Short-time blowup statistics of a Brownian particle in repulsive potentials

We study the dynamics of an overdamped Brownian particle in a repulsive scale-invariant potential V(x)∼−xⁿ⁺¹. For n>1, a particle starting at position x reaches infinity in a finite, randomly distributed time. We focus on the short-time tail T→0 of the probability distribution P(T,x,n) of the blowup time T for integer n>1. Krapivsky and Meerson [Phys. Rev. E112, 024128 (2025) 2470-0045 10.1103/1hds-9ttg] recently evaluated the leading-order asymptotics of this tail, which exhibits an n-dependent essential singularity at T=0. Here we provide a more accurate description of the T→0 tail by calculating, for all n=2,3,⋯, the previously unknown large preexponential factor of the blowup-time probability distribution.
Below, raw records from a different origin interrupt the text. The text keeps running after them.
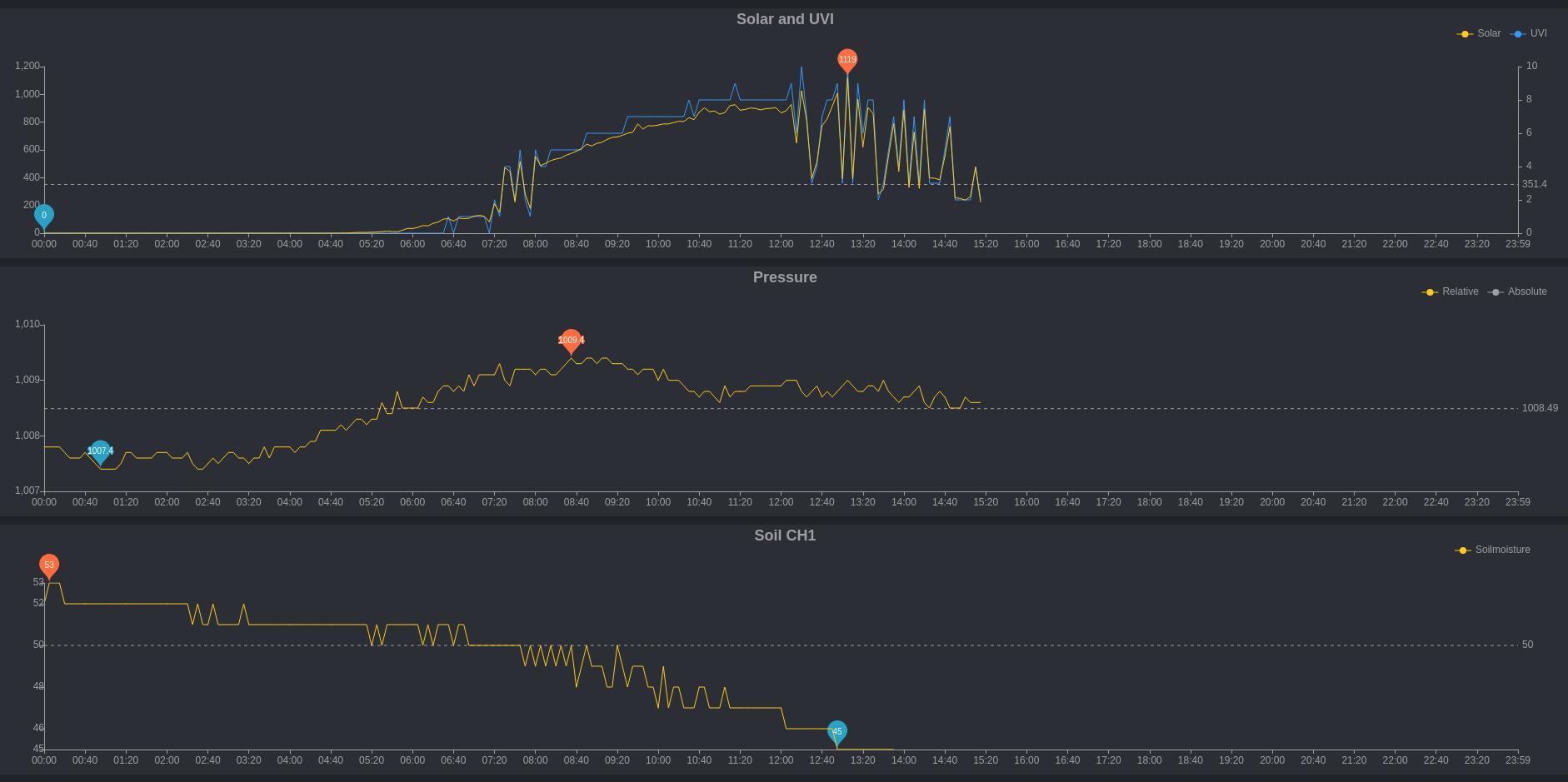1568x782 pixels.
Task: Click the orange 53 soil moisture maximum pin
Action: click(x=49, y=565)
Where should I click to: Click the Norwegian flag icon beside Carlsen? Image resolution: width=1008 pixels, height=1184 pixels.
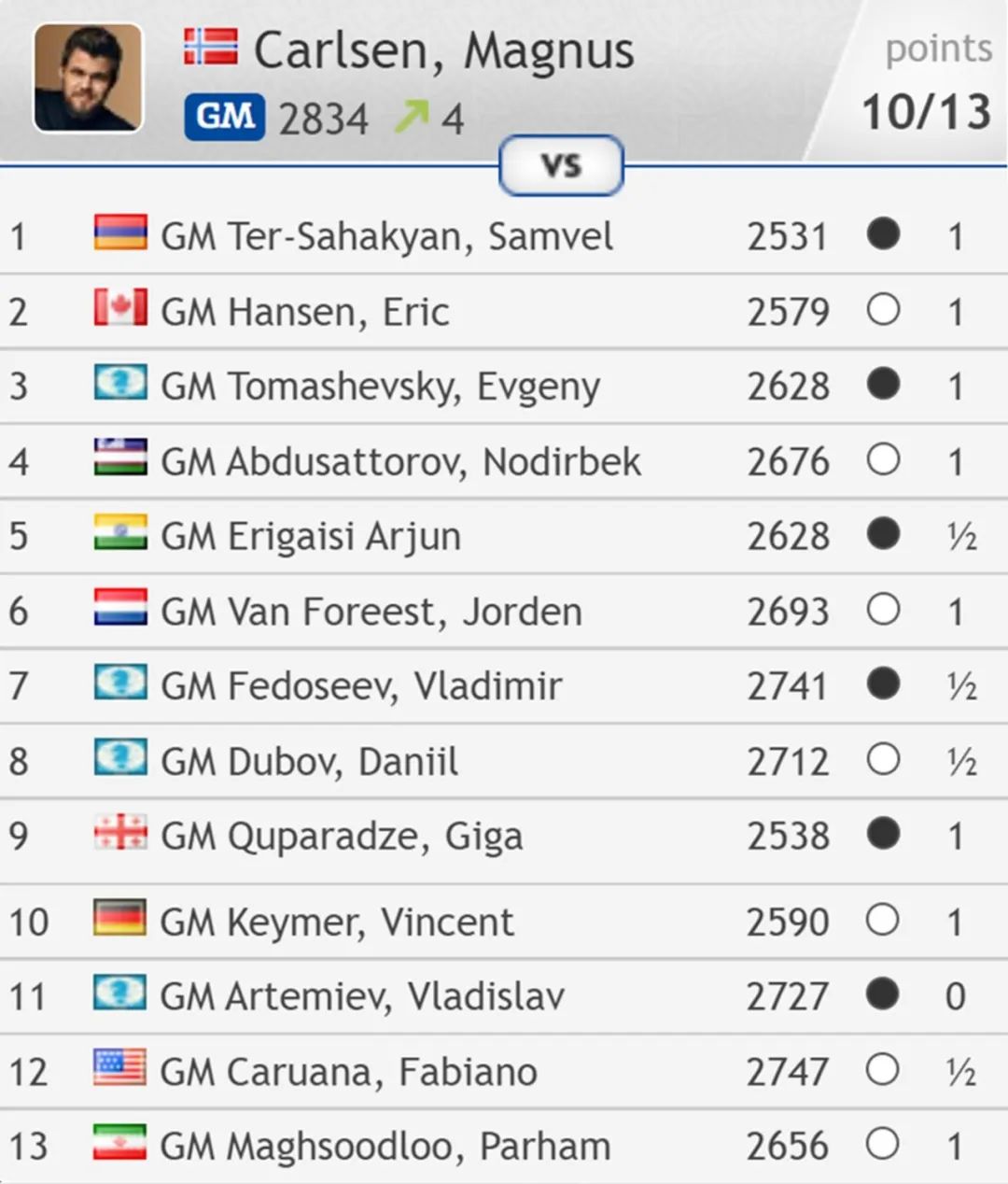pos(211,48)
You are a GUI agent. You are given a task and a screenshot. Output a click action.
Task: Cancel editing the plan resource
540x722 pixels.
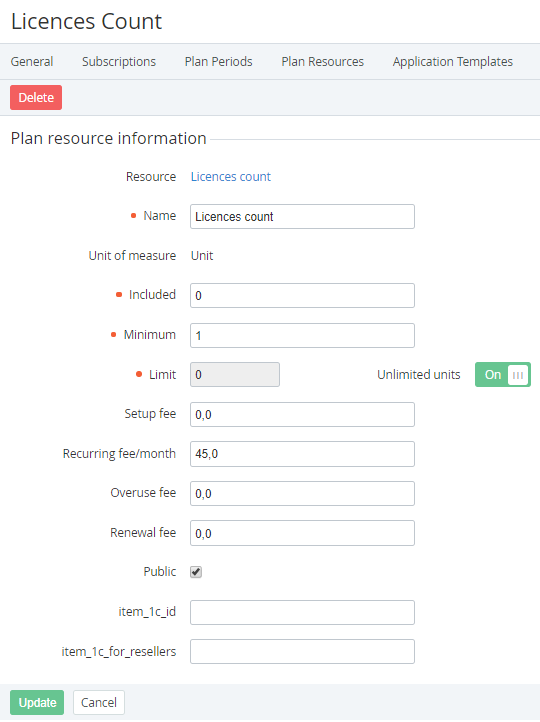coord(99,703)
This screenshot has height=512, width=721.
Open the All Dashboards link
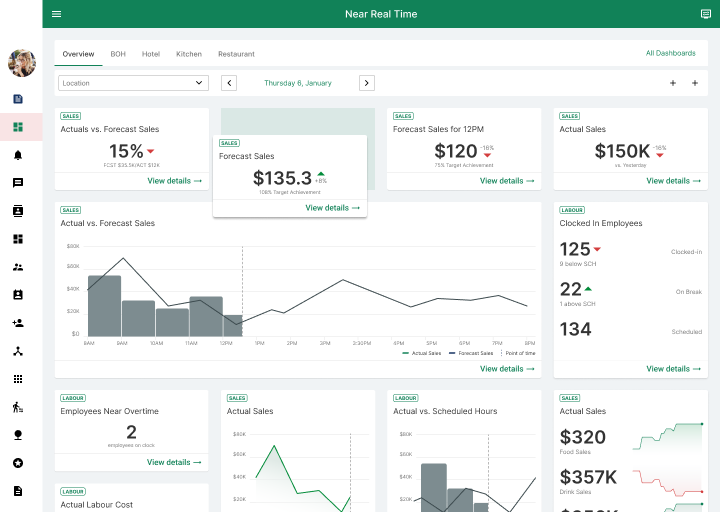pos(670,53)
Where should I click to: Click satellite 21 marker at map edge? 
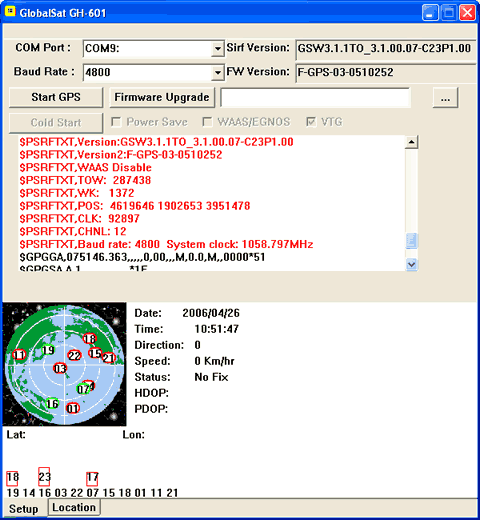tap(109, 358)
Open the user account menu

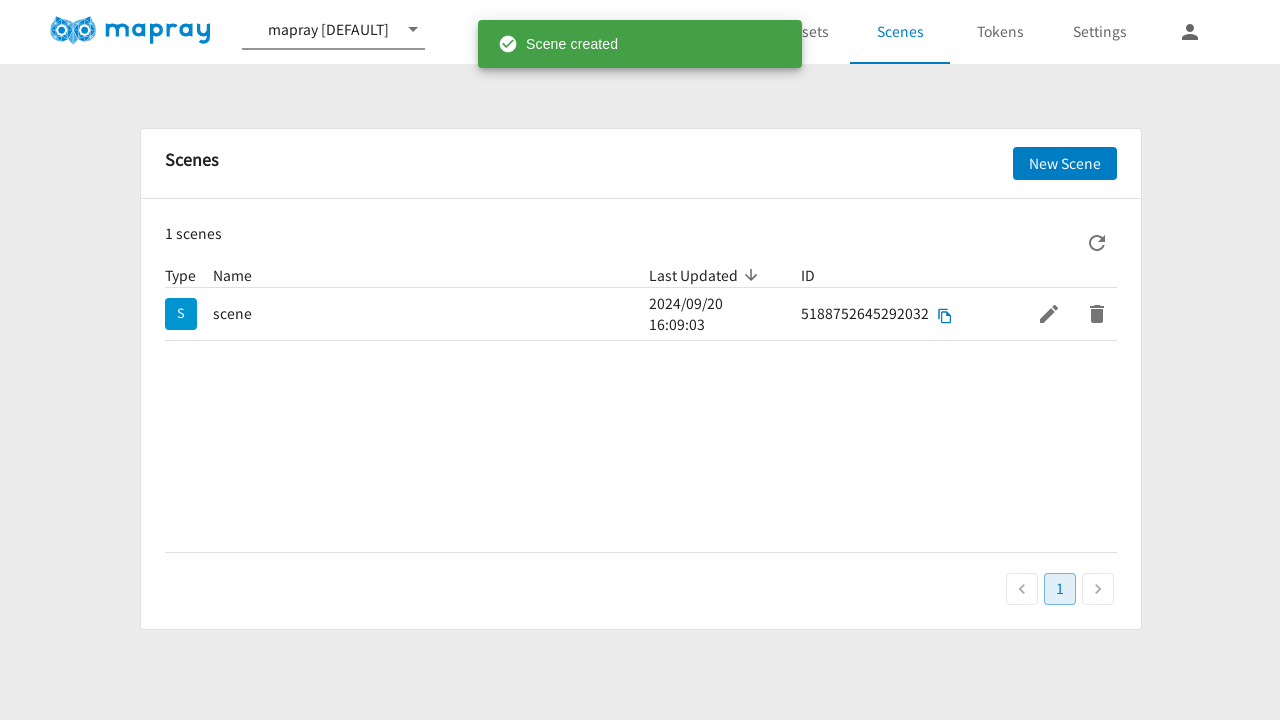click(1189, 32)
To this end, we apply a WKB (after Wentzel, Kramers and Brillouin) approximation—at both leading and subleading orders—to the Laplace-transformed backward Fokker-Planck equation governing P(T,x,n). For even n, the WKB solution alone suffices. For odd n, however, the WKB solution breaks down in a narrow boundary layer around x=0. In this case, it must be supplemented by an “internal” solution and a matching procedure between the two solutions in their common region of validity.